__Exercise__: Using the data below, return the stretch from the line that contains "Click the globe" through the line that contains "This screenshot has height=585, width=1024.", both included, exactly as it stands and nothing beyond it.
--- Given information ---
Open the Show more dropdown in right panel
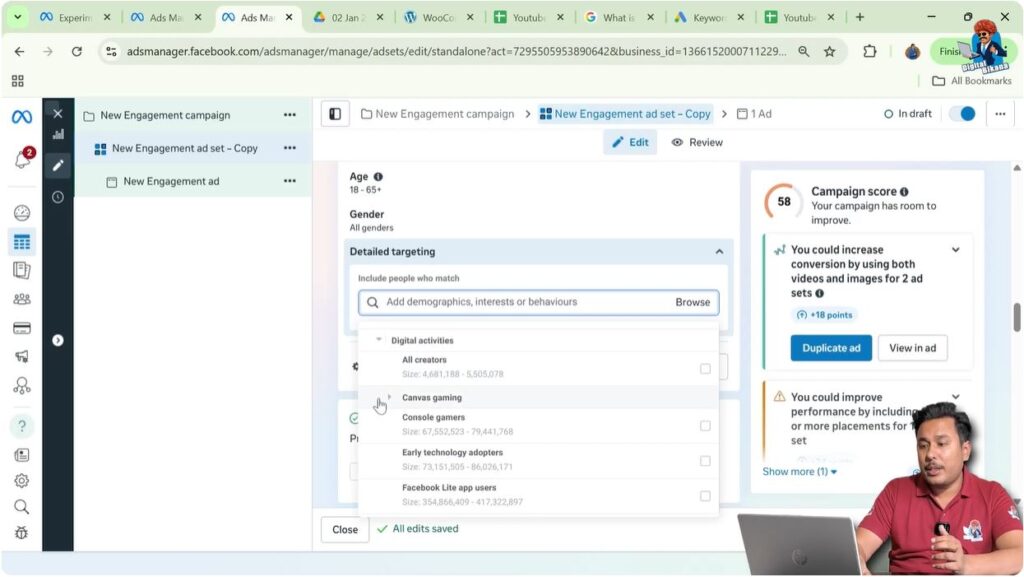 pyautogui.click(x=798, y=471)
---
--- Given information ---
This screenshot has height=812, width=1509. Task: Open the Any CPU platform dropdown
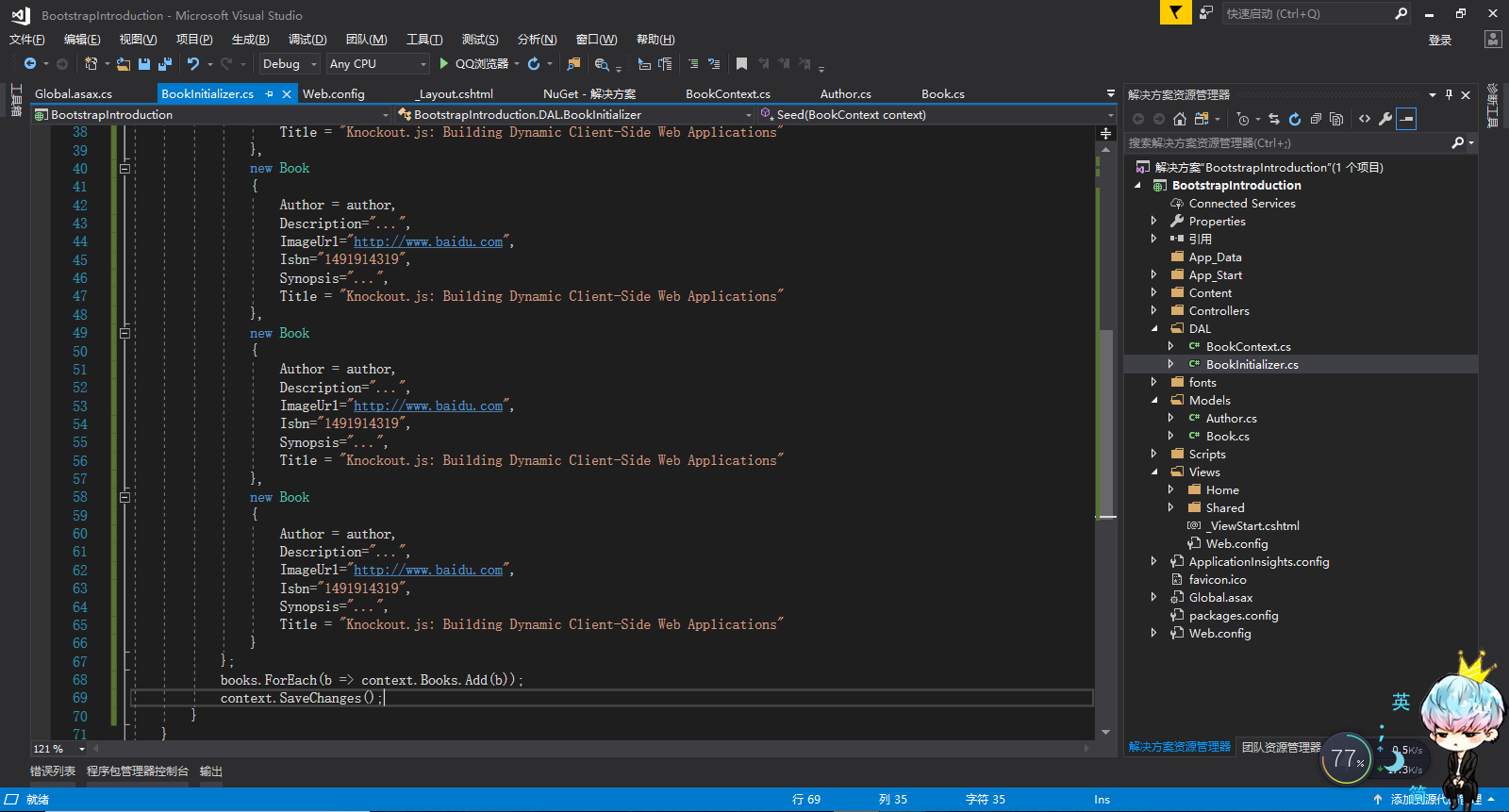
---
--- Given information ---
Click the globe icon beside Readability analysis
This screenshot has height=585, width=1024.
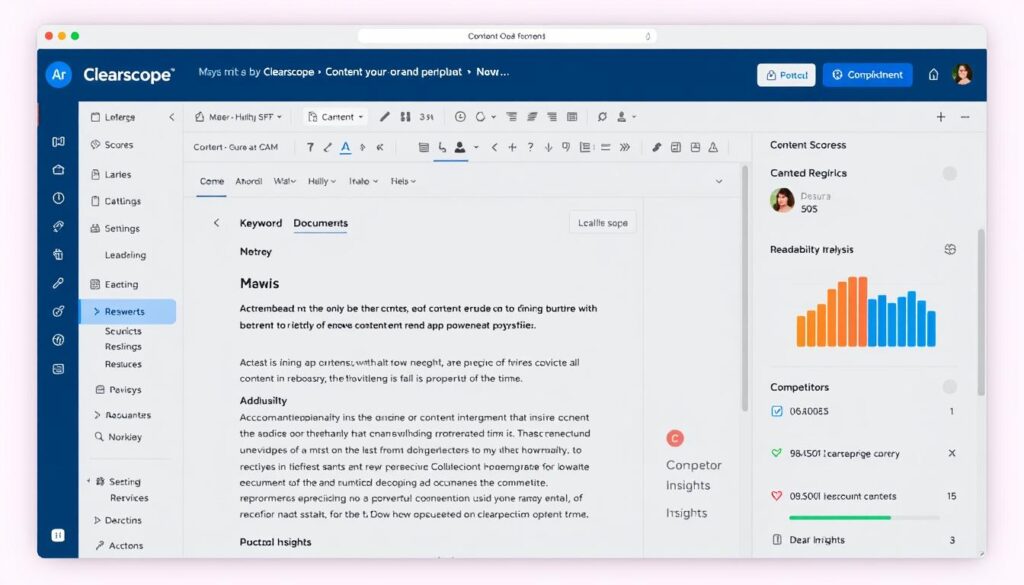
---
__Task response__:
Click the globe icon beside Readability analysis
This screenshot has height=585, width=1024.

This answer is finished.